Der Grundsatz gilt auch für Lohnbestandteile, die nach der Anzahl der Fehlzeiten, Dauer der Betriebszugehörigkeit usw., jeweils in Bezug zu anderen Arbeitnehmern, vergeben werden.
Hat jedoch ein Arbeitnehmer ein konkretes anderweitiges Vertragsangebot und kann dieser nur durch das Angebot einer zusätzlichen Zulage zum Verbleib bewegt werden, so handelt es sich um eine mitbestimmungsfreie, individuelle Maßnahme.
Einzelfallregelungen übertariflicher Vergütung sind jedoch nach wie vor nicht mitbestimmungspflichtig, da der Mitbestimmung grundsätzlich nur solche Maßnahmen des Arbeitgebers unterliegen, die einen kollektiven Bezug aufweisen.
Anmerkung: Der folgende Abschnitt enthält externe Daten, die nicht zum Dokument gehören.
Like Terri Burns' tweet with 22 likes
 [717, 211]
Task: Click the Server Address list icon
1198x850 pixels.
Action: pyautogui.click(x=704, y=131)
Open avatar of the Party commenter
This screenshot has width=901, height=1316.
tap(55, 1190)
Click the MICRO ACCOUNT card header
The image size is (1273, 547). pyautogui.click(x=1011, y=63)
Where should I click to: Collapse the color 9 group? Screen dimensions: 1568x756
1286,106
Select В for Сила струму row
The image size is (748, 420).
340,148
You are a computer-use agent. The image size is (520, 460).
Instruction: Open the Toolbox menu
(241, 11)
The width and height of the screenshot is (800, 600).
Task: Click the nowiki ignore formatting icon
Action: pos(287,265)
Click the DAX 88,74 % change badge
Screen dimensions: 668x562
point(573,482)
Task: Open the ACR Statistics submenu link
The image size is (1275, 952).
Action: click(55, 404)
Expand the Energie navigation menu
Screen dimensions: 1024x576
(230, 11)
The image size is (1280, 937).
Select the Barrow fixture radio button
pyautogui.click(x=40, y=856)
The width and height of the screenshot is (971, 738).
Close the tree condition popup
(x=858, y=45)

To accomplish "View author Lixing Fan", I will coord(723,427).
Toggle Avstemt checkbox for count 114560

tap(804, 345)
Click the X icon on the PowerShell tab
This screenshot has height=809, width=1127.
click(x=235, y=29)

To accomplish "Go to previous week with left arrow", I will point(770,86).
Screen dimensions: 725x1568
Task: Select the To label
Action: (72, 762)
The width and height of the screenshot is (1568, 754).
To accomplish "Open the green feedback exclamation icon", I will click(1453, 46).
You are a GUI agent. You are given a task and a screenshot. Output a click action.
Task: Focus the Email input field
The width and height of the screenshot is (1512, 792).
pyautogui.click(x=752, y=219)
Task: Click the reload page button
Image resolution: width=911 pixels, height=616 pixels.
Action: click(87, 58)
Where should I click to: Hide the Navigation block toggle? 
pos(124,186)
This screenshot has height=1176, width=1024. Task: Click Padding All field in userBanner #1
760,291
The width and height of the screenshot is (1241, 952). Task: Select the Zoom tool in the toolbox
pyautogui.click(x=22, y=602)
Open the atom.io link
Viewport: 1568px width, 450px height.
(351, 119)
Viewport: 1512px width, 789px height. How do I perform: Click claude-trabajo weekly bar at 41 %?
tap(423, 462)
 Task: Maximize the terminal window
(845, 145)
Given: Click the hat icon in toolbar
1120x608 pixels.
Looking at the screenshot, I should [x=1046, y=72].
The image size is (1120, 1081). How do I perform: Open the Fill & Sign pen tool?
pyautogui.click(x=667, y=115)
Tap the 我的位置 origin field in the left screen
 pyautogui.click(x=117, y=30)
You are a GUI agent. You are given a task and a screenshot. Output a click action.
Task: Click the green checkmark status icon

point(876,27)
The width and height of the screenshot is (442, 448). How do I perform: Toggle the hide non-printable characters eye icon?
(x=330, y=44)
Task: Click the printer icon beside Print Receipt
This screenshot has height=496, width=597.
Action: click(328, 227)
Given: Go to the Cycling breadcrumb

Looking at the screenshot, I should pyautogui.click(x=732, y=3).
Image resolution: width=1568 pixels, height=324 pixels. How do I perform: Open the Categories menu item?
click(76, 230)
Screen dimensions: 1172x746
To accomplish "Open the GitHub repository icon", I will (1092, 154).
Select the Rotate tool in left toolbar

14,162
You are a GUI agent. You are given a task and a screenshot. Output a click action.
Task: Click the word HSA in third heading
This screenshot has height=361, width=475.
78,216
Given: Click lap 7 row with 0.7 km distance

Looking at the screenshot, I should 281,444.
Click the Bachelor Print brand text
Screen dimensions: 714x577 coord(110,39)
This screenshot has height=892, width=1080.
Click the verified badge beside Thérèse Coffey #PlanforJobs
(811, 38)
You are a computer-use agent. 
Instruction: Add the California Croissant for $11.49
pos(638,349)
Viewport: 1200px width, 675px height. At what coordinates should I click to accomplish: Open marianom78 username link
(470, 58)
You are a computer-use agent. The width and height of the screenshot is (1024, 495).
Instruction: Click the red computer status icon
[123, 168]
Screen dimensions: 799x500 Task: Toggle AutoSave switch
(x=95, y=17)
Eine solche Einzelfallregelung liegt z. B. vor, wenn der Arbeitgeber
- einem einzelnen Arbeitnehmer besondere individuelle Leistungen zusätzlich vergüten oder
- dem individuellen "Marktwert" eines Arbeitnehmers oder einer nur bei ihm bestehenden Qualifikation bei der Bemessung der Vergütung Rechnung tragen will.